* TEXT UNDER STUDY *
· · · ·
The proposition that the difference between the finite and the infinite cannot be finite, is not wholly correct. We must first of all take notice that the difference between two quantities, whether finite or infinite, cannot be absolutely infinite, in the sense of diminution. Difference is the excess of one quantity over another, and necessity implies a limit; for as the excess only is considered, the quantity exceeded is not contained in the difference. Calling the difference D, the greater quantity A, and the smaller a, I say that D can in no hypothesis be infinite. By the supposition D = A – a; therefore D + a = A; in order that D may equal A it is necessary to add to it a; therefore D cannot be infinite. If we suppose A = ∞, we shall have D = A – a = ∞ – a, or D + a = ∞. Therefore to make D infinite we must add to it a, and we can never have D = ∞ unless a = 0; but in that case there would be no true difference, since the equation, D = A – a, would be converted into D = A – 0 = A, and the difference would not be real but imaginary.

It follows from this that no difference between two positive quantities can be absolutely infinite; if it is so in some sense, it is not so in the sense of diminution; and the union of these two ideas of difference and infinity results in a contradiction.40

The difference between an infinite quantity and a given finite quantity cannot be another given finite quantity, but it must be infinite in some sense. Let us suppose an infinite line and a given finite line, the difference between them cannot be expressed by a given finite lineal value. For supposing the second line to be a finite and a given line, we may place it upon the infinite line in any of its directions, and from any point in it it will reach a certain point of the infinite line. If we suppose a second given finite line, representing the difference between the other two lines, we ought to place it upon the infinite line at the point where the other terminates; and it is evident that it will terminate at another point determined by its length; therefore it will not measure the whole of the difference between the infinite and the finite lines.
· · · ·
* RECORDS FOR THIS EXERCISE *
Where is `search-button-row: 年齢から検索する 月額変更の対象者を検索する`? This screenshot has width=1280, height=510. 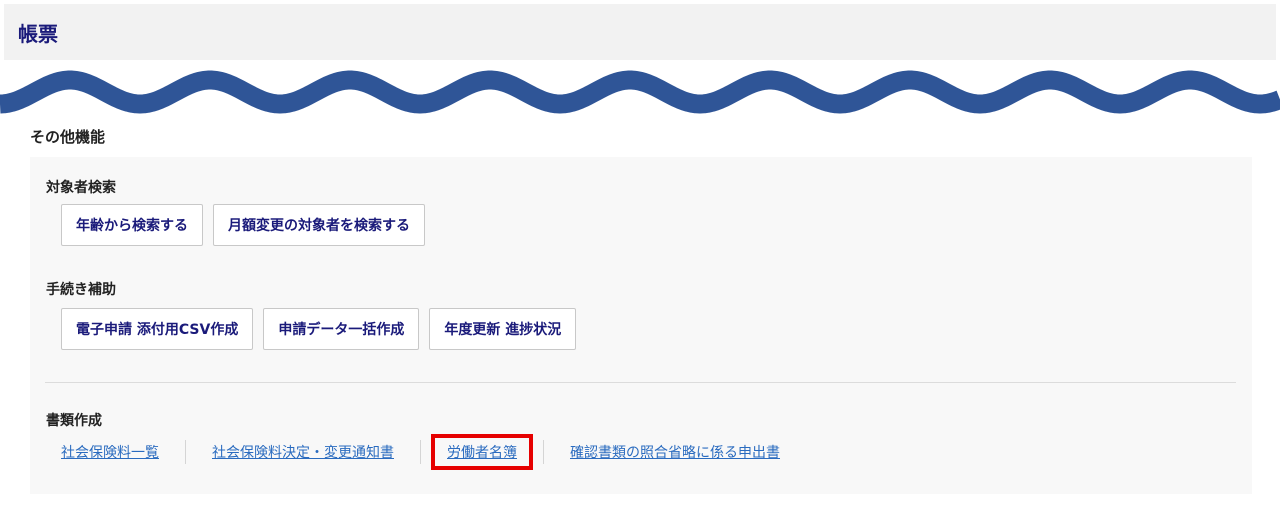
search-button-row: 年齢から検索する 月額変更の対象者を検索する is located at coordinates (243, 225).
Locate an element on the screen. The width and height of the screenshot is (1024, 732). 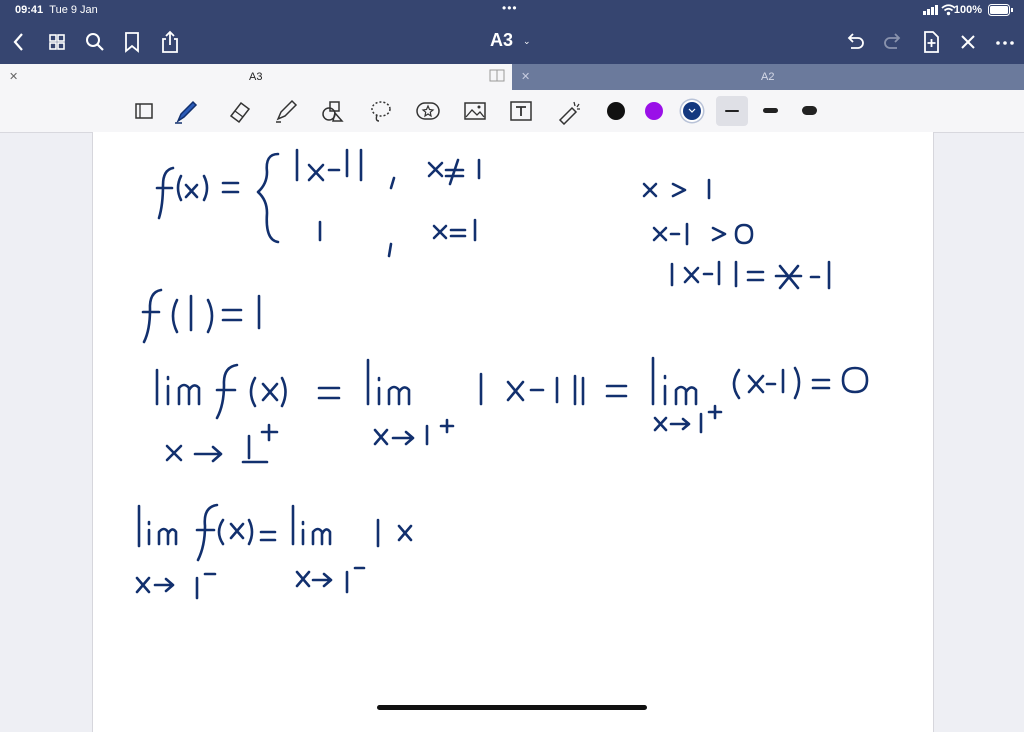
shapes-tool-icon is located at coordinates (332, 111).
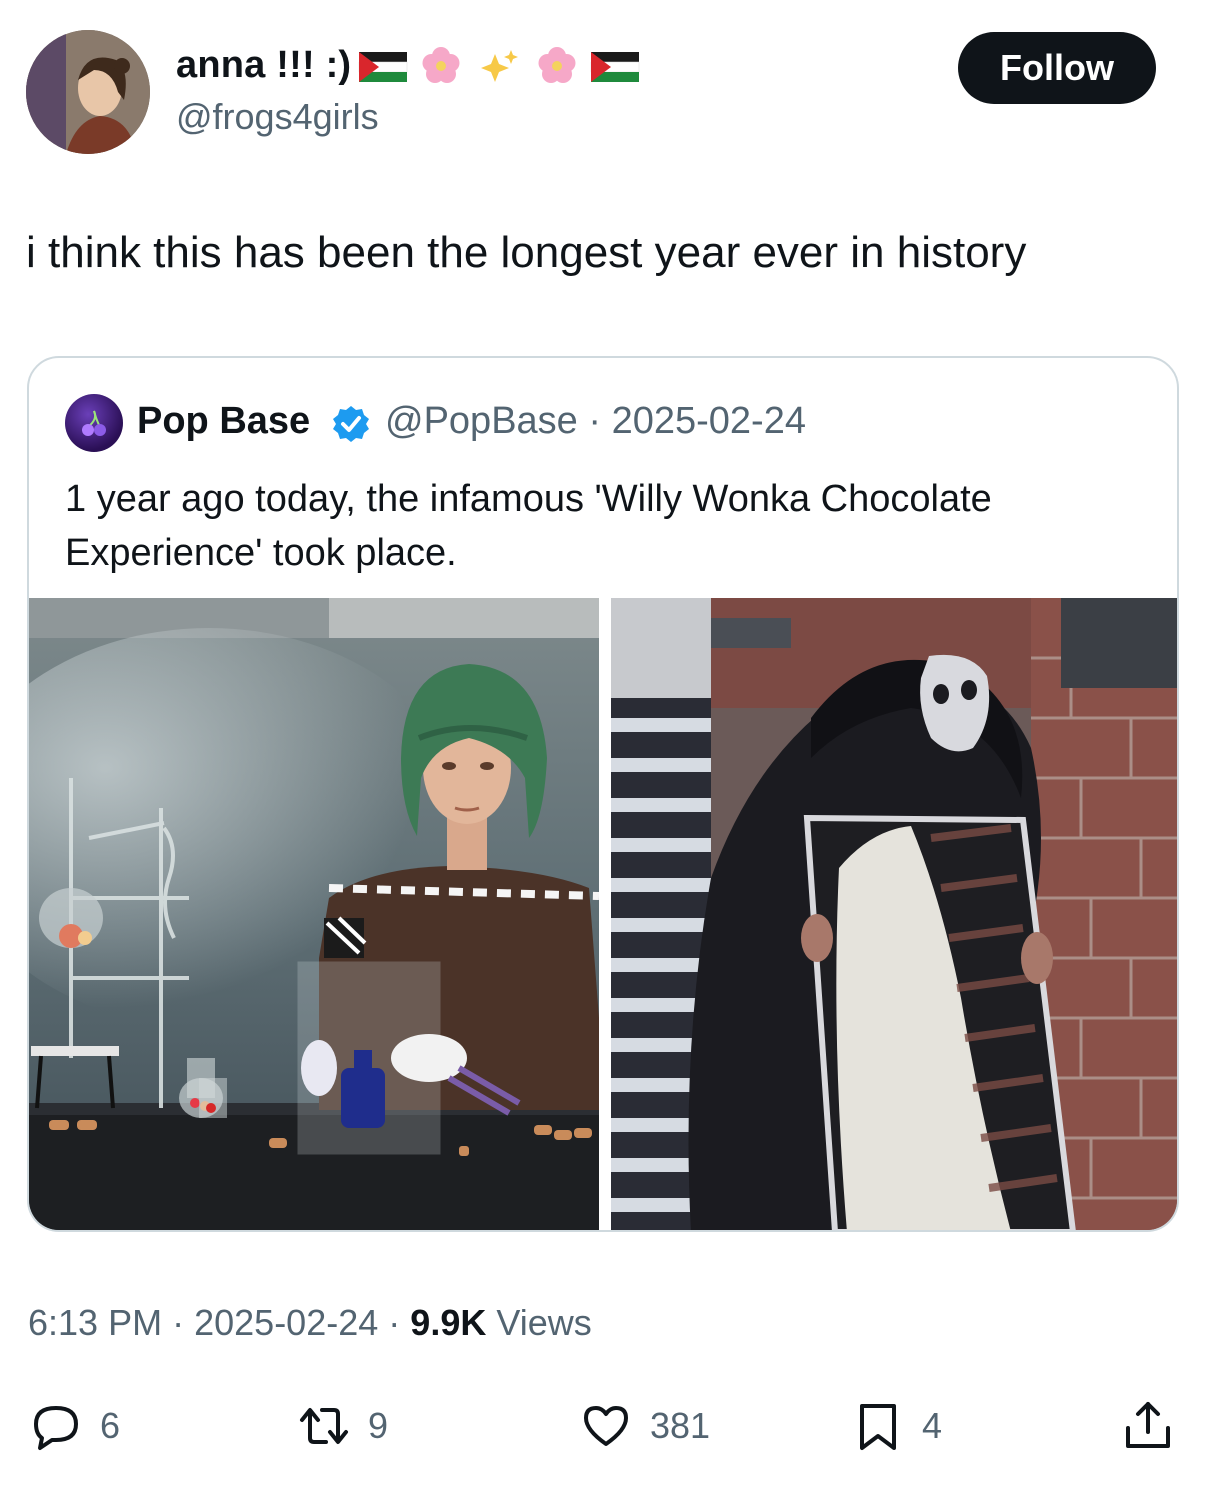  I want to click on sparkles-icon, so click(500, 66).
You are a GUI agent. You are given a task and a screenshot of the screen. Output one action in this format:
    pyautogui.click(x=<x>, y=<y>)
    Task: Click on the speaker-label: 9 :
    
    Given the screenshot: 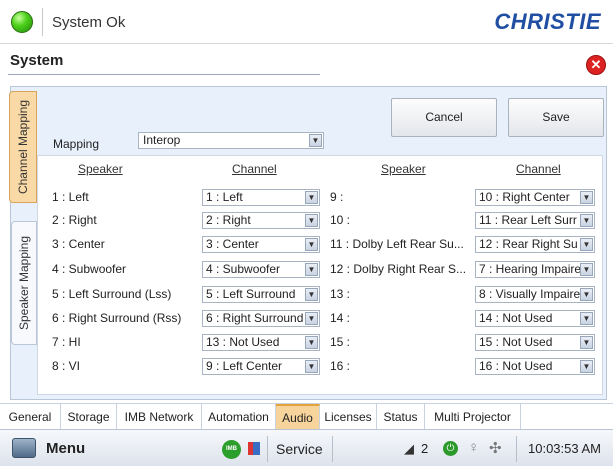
· · · ·
* REQUIRED TASKS *
[1] From the passage on finite and infinite differences, repeat word for word the part starting with "The difference between an" and going on through "the finite lines.".
[2] Duplicate every one of the entries in Block 1 line for line, leaving out the pictures.

* OUTPUTS FOR THE TASKS *
[1]
The difference between an infinite quantity and a given finite quantity cannot be another given finite quantity, but it must be infinite in some sense. Let us suppose an infinite line and a given finite line, the difference between them cannot be expressed by a given finite lineal value. For supposing the second line to be a finite and a given line, we may place it upon the infinite line in any of its directions, and from any point in it it will reach a certain point of the infinite line. If we suppose a second given finite line, representing the difference between the other two lines, we ought to place it upon the infinite line at the point where the other terminates; and it is evident that it will terminate at another point determined by its length; therefore it will not measure the whole of the difference between the infinite and the finite lines.

[2]
Where is `search-button-row: 年齢から検索する 月額変更の対象者を検索する`? This screenshot has width=1280, height=510. 
search-button-row: 年齢から検索する 月額変更の対象者を検索する is located at coordinates (243, 225).
Locate an element on the screen. The width and height of the screenshot is (1024, 732). 
shapes-tool-icon is located at coordinates (332, 111).
  I want to click on sparkles-icon, so click(500, 66).
You are a GUI agent. You are given a task and a screenshot of the screen. Output one action in this format:
    pyautogui.click(x=<x>, y=<y>)
    Task: Click on the speaker-label: 9 :
    
    Given the screenshot: 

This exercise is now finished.